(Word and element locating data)

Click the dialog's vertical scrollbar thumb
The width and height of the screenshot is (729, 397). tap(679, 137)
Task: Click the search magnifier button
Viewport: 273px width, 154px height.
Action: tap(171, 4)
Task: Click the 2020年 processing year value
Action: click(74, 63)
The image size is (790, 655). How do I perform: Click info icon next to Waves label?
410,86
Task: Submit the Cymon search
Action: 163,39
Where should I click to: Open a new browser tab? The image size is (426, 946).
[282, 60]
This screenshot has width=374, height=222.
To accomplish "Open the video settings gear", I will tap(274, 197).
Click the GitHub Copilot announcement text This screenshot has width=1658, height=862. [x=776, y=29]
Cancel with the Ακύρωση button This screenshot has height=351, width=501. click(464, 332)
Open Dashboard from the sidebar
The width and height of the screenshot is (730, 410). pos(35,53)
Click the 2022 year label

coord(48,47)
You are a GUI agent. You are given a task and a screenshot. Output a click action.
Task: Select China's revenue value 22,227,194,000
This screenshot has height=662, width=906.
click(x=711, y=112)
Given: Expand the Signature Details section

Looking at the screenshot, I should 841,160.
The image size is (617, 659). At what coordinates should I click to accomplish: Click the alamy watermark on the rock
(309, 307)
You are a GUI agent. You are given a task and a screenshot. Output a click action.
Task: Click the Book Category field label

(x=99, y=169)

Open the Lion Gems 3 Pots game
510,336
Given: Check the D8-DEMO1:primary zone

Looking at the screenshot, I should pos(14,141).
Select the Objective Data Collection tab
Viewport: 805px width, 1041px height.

*Problem requirements*.
Reproduce these records with every "Viewport" renamed to "Display area", keeping all other text unchanged.

*Answer to this problem*.
Click the dialog's vertical scrollbar thumb
The width and height of the screenshot is (729, 397). tap(679, 137)
Task: Click the search magnifier button
Display area: 273px width, 154px height.
Action: tap(171, 4)
Task: Click the 2020年 processing year value
Action: click(74, 63)
The image size is (790, 655). How do I perform: Click info icon next to Waves label?
410,86
Task: Submit the Cymon search
Action: 163,39
Where should I click to: Open a new browser tab? The image size is (426, 946).
[282, 60]
This screenshot has width=374, height=222.
To accomplish "Open the video settings gear", I will tap(274, 197).
Click the GitHub Copilot announcement text This screenshot has width=1658, height=862. [x=776, y=29]
Cancel with the Ακύρωση button This screenshot has height=351, width=501. click(464, 332)
Open Dashboard from the sidebar
The width and height of the screenshot is (730, 410). pos(35,53)
Click the 2022 year label

coord(48,47)
You are a GUI agent. You are given a task and a screenshot. Output a click action.
Task: Select China's revenue value 22,227,194,000
This screenshot has height=662, width=906.
click(x=711, y=112)
Given: Expand the Signature Details section

Looking at the screenshot, I should 841,160.
The image size is (617, 659). At what coordinates should I click to accomplish: Click the alamy watermark on the rock
(309, 307)
You are a GUI agent. You are given a task and a screenshot. Output a click action.
Task: Click the Book Category field label

(x=99, y=169)

Open the Lion Gems 3 Pots game
510,336
Given: Check the D8-DEMO1:primary zone

Looking at the screenshot, I should pos(14,141).
Select the Objective Data Collection tab
Display area: 805px width, 1041px height.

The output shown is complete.